# How do you trust after infidelity???



## mamabear131617 (Oct 5, 2013)

Not just your partner if you stay, but anyone ever again? I left my husband just three days ago and already he has "unfriended" me on facebook and is adding women left and right. Fishing for someone to replace me I am sure all the while he promises me he is "changing" to fix our marriage. Whatever. I have a horrible view of marriage and relationships now. I know it's still early on and trust me I'm not even considering dating again at this point but the whole idea just makes me sick. Are people ever faithful? Are they ever honest with themselves? How can I find the "good" in others again???


----------



## Pepper123 (Nov 27, 2012)

Sorry that you are in this place, MB. Unfortunately for most, the crap that your STBXH is doing now is just a way to avoid grief - a coping mechanism if you will. It avoids the person having to feel what they would otherwise. He continues to show you what a coward he is. Try and let that go. Who cares if he unfriended you on FB. You should be more focused on separating. 

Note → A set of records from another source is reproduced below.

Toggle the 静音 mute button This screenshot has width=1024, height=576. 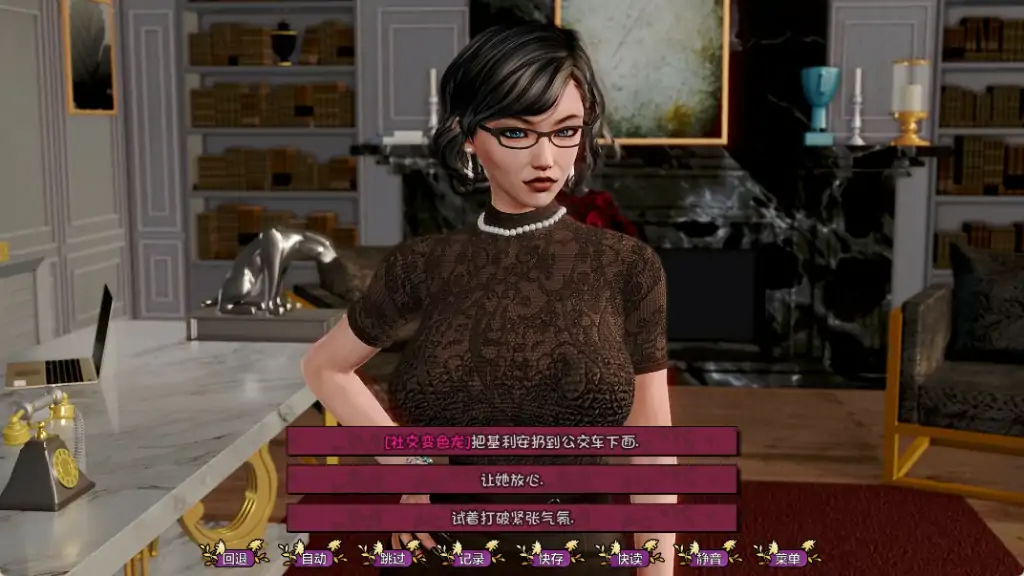pyautogui.click(x=709, y=558)
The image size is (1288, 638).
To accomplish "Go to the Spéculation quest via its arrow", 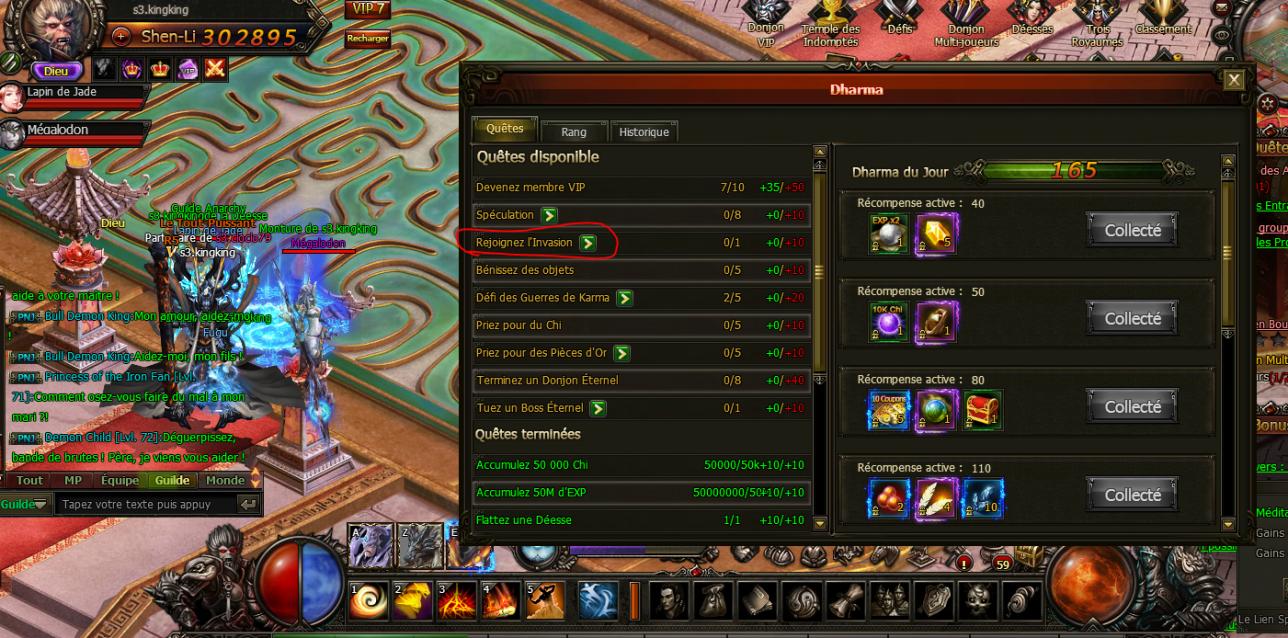I will click(549, 215).
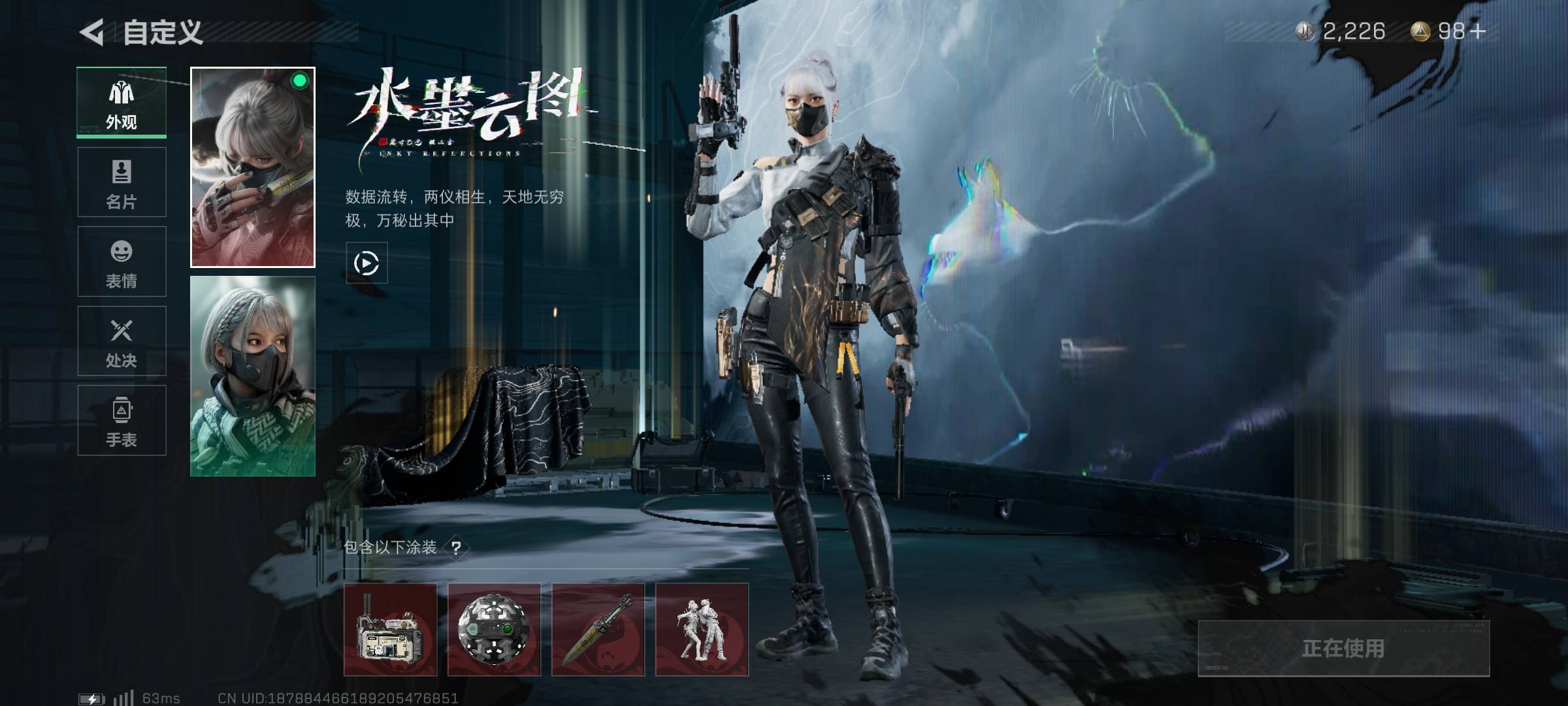Play the skin preview video
The height and width of the screenshot is (706, 1568).
point(366,263)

In regards to trust... As we all know... there are no guarantees in life. Infidelity affects all types of people: rich, poor, religious, agnostic, etc. I think that one commonality is the propensity for selfishness that cheaters exhibit. I'm not dating anyone either (trust issues, different reason), but when I do, I know that I will be looking for signs of excessive selfishness and the inability to control ones temper. Those are dealbreakers for me. 

At one point though, making yourself vulnerable again will be a conscious decision... and that decision can only be made when you are ready. 

Best wishes.


----------



## arbitrator (Feb 13, 2012)

*Simple answer! I don't!*


----------



## Headspin (May 13, 2012)

Whoever I am with in the future will sadly never get everything from me. I'll never trust anyone fully again


----------



## Healer (Jun 5, 2013)

It's gone. Another casualty from the ****storm that is infidelity.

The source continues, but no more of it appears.